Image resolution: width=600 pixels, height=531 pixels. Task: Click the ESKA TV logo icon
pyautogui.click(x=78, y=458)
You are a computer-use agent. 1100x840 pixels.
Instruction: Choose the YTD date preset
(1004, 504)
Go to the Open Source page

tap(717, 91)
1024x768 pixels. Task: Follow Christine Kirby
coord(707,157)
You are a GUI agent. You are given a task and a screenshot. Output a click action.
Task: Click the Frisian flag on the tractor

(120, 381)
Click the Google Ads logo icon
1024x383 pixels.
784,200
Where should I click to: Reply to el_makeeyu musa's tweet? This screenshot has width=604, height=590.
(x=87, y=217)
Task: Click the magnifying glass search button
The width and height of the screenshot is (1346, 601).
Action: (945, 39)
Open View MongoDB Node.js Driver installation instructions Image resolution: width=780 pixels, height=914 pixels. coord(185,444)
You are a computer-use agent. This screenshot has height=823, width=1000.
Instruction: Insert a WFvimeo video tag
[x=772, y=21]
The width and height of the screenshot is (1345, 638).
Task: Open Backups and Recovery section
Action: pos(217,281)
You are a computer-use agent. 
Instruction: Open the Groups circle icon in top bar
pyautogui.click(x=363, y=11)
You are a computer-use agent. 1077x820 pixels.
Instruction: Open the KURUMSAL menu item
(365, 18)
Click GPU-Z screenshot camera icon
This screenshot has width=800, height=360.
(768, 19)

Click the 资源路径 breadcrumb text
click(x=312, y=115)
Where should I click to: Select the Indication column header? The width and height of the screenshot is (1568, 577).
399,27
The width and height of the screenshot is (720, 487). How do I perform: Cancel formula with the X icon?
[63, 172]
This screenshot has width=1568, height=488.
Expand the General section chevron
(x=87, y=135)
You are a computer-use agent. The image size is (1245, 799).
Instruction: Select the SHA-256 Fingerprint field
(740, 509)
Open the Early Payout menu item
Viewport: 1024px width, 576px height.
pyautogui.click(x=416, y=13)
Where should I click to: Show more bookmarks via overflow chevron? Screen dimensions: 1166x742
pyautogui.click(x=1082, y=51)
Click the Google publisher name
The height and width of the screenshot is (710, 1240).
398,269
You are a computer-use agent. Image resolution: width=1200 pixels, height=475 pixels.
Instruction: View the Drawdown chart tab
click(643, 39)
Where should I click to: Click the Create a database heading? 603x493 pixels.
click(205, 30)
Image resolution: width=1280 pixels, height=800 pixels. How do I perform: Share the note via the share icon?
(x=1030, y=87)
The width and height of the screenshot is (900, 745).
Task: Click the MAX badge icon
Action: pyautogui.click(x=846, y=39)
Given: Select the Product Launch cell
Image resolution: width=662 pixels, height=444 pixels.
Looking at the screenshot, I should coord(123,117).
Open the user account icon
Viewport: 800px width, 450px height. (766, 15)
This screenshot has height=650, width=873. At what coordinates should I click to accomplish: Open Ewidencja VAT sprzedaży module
****************
Problem to work on> Find the word "computer" in the entries, and copy every line it shows up in.

Exercise solution>
You are a computer-use agent. 1100x840 pixels.
You are a computer-use agent. This screenshot has height=823, width=1000.
You are a computer-use agent. 
You are a computer-use agent. 1077x820 pixels.
You are a computer-use agent. The image size is (1245, 799).
You are a computer-use agent. Image resolution: width=1200 pixels, height=475 pixels.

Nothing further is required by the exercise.